SET PROBLEM: Swap "vertical axis" for "y-axis" in the listing lines starting at the line with "How do I perform: Select" and ending at the line with "(x=6, y=86)", changing nothing else. Give back only those lines, and leave the pictures out.

LISTING:
━━━━━━━━━━━━━━━━

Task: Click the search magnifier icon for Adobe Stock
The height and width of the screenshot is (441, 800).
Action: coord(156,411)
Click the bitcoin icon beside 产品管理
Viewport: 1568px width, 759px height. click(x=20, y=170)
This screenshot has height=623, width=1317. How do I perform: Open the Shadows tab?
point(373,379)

━━━━━━━━━━━━━━━━

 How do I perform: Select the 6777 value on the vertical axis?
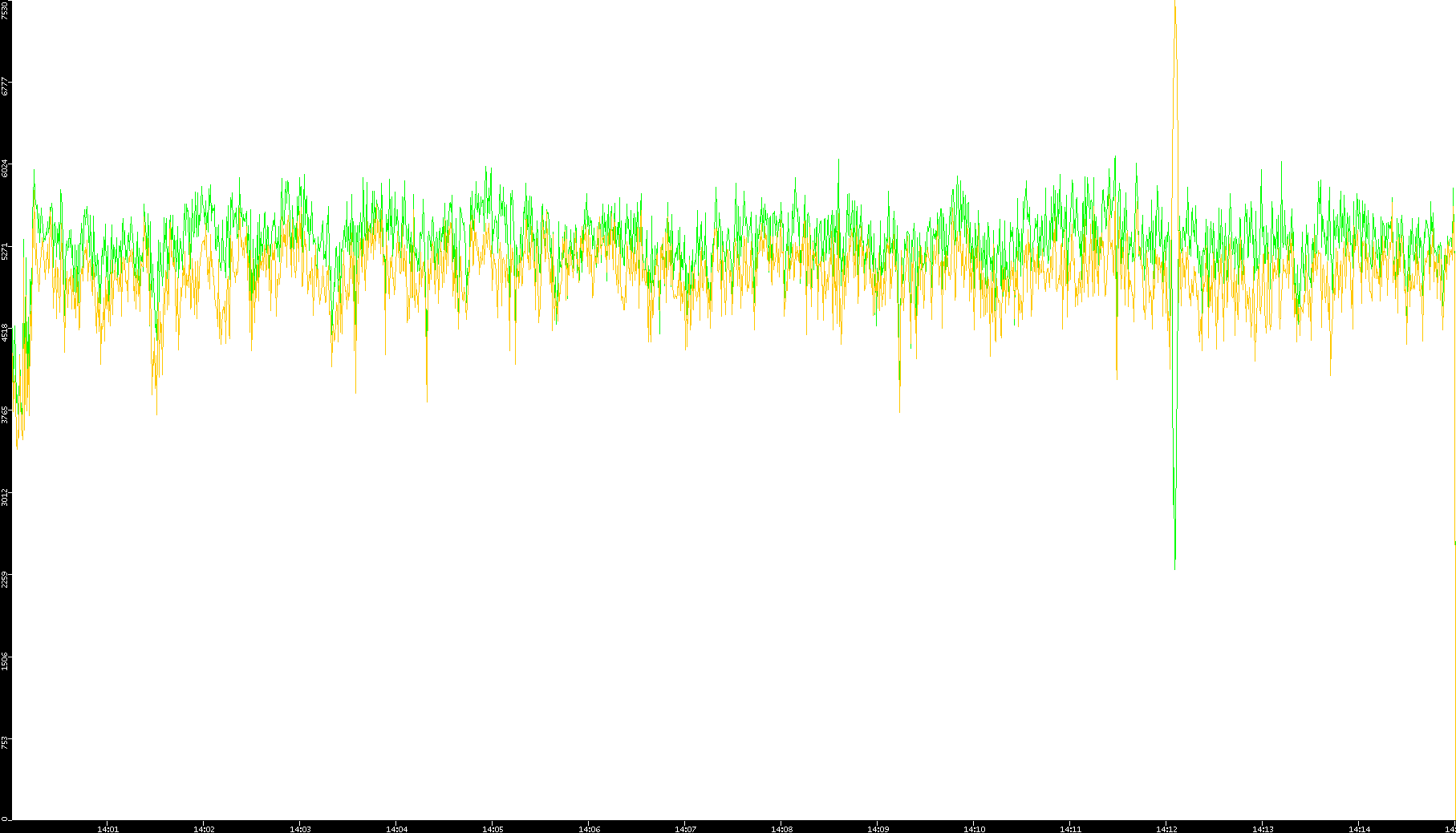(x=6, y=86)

━━━━━━━━━━━━━━━━

ANSWER BELOW:
 How do I perform: Select the 6777 value on the y-axis?
(x=6, y=86)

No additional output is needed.